DIRECTIONS:
The records below hold a stretch from the line with "[Share on Facebook] (72, 932)" through the line with "View Slideshow (Fullscreen) (93, 369)"; return exactly those lines, ends included, and nothing more.

DATA SECTION:

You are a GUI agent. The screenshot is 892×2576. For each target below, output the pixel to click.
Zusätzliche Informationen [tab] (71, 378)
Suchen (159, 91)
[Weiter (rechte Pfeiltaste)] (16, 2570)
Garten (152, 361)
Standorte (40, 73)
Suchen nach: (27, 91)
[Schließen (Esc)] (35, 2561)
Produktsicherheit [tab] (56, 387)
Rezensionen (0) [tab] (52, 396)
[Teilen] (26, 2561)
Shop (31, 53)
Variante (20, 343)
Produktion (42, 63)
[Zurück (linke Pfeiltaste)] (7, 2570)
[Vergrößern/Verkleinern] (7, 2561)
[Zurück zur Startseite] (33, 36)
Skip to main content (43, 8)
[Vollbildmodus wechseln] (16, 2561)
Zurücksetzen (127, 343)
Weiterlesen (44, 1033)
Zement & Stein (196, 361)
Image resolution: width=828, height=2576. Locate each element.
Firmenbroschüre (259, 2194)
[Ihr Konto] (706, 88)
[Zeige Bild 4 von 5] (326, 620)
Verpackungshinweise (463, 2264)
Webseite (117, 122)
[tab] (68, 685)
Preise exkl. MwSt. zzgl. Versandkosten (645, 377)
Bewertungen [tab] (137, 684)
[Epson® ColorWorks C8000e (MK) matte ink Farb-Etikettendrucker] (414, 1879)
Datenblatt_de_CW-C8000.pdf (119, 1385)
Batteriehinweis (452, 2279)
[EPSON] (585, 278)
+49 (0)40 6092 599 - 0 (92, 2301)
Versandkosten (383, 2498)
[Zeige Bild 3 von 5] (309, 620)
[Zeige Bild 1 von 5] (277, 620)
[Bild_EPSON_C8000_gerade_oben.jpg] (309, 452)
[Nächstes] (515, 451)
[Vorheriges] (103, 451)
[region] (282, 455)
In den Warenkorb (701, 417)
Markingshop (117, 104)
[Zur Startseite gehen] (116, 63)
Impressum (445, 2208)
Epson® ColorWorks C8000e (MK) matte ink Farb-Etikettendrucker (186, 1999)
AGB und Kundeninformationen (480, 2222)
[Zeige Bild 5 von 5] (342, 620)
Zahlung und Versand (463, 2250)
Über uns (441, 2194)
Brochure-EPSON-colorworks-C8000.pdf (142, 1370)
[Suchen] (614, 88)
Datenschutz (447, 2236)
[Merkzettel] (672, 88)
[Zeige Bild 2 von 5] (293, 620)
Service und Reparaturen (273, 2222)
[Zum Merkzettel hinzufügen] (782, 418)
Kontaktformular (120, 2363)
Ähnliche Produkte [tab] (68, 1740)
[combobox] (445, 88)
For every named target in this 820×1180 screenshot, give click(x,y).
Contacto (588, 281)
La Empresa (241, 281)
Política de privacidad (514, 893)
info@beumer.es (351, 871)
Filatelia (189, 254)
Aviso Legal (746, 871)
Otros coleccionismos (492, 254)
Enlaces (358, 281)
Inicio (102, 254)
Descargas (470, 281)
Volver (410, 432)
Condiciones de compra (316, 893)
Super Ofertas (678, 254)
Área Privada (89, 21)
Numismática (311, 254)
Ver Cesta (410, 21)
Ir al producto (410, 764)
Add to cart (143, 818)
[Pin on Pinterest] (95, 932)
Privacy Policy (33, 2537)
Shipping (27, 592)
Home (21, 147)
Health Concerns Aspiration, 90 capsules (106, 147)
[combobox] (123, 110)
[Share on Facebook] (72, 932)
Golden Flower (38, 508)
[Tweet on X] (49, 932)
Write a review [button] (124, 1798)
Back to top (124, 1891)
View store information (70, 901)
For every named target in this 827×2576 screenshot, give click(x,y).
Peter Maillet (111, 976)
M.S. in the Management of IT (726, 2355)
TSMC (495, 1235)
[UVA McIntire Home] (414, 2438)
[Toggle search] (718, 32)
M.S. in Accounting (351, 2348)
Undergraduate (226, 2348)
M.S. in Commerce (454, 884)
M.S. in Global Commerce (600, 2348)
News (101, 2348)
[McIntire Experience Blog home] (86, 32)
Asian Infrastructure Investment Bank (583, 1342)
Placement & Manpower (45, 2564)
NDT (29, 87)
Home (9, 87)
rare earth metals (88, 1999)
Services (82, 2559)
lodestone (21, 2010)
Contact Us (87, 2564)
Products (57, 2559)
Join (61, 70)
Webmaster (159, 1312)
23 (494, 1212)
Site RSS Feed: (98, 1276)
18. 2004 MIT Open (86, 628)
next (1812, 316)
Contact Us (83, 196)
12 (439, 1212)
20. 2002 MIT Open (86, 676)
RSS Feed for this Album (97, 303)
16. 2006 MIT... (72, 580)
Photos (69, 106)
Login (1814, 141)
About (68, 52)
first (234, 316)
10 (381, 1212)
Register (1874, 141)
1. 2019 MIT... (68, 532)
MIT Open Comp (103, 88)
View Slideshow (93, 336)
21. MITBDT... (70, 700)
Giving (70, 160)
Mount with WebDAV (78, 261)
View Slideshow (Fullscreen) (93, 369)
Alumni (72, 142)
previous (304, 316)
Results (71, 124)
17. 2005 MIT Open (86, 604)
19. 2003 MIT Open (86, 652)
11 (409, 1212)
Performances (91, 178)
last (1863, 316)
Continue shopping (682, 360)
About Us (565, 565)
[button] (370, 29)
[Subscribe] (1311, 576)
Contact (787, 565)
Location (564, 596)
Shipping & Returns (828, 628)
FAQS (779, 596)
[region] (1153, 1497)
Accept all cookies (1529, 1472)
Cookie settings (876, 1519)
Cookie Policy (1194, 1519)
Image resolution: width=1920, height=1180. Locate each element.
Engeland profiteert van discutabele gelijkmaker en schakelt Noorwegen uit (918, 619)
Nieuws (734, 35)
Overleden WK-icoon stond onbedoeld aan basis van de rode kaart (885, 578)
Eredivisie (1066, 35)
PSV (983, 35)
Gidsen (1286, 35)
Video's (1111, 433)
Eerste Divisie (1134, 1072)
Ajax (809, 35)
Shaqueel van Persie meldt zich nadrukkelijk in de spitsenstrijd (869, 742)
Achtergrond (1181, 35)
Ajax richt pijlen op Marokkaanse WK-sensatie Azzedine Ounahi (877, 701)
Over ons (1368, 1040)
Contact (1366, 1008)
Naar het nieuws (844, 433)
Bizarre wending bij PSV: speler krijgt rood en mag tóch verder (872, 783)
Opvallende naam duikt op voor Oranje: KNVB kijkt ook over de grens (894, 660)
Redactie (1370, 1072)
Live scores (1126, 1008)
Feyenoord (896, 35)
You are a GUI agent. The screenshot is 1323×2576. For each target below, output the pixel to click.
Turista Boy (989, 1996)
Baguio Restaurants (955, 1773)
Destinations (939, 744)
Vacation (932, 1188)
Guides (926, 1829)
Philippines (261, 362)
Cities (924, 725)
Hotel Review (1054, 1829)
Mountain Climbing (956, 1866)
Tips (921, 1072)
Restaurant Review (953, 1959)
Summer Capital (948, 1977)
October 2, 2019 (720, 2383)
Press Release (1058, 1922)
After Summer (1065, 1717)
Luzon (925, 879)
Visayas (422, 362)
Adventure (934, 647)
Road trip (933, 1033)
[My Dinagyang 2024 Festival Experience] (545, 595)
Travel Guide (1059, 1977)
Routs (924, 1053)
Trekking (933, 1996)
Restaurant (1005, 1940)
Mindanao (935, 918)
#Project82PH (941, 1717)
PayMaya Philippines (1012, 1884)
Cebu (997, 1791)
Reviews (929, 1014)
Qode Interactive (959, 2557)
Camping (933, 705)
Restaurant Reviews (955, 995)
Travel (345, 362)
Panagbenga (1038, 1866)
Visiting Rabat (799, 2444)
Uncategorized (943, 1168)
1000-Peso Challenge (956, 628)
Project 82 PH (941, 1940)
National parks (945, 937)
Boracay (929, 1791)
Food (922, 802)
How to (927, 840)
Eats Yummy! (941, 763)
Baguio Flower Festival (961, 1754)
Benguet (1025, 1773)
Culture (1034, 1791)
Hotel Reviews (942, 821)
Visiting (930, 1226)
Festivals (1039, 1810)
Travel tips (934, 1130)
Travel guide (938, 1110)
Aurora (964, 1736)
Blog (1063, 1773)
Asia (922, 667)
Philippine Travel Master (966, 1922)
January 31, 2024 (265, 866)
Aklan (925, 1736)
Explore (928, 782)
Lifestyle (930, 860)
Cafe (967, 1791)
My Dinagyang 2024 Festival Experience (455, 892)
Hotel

WRITTEN ANSWER:
[Share on Facebook] (72, 932)
Golden Flower (38, 508)
[Tweet on X] (49, 932)
Write a review [button] (124, 1798)
Back to top (124, 1891)
View store information (70, 901)
For every named target in this 827×2576 screenshot, give click(x,y).
Peter Maillet (111, 976)
M.S. in the Management of IT (726, 2355)
TSMC (495, 1235)
[UVA McIntire Home] (414, 2438)
[Toggle search] (718, 32)
M.S. in Accounting (351, 2348)
Undergraduate (226, 2348)
M.S. in Commerce (454, 884)
M.S. in Global Commerce (600, 2348)
News (101, 2348)
[McIntire Experience Blog home] (86, 32)
Asian Infrastructure Investment Bank (583, 1342)
Placement & Manpower (45, 2564)
NDT (29, 87)
Home (9, 87)
rare earth metals (88, 1999)
Services (82, 2559)
lodestone (21, 2010)
Contact Us (87, 2564)
Products (57, 2559)
Join (61, 70)
Webmaster (159, 1312)
23 (494, 1212)
Site RSS Feed: (98, 1276)
18. 2004 MIT Open (86, 628)
next (1812, 316)
Contact Us (83, 196)
12 (439, 1212)
20. 2002 MIT Open (86, 676)
RSS Feed for this Album (97, 303)
16. 2006 MIT... (72, 580)
Photos (69, 106)
Login (1814, 141)
About (68, 52)
first (234, 316)
10 (381, 1212)
Register (1874, 141)
1. 2019 MIT... (68, 532)
MIT Open Comp (103, 88)
View Slideshow (93, 336)
21. MITBDT... (70, 700)
Giving (70, 160)
Mount with WebDAV (78, 261)
View Slideshow (Fullscreen) (93, 369)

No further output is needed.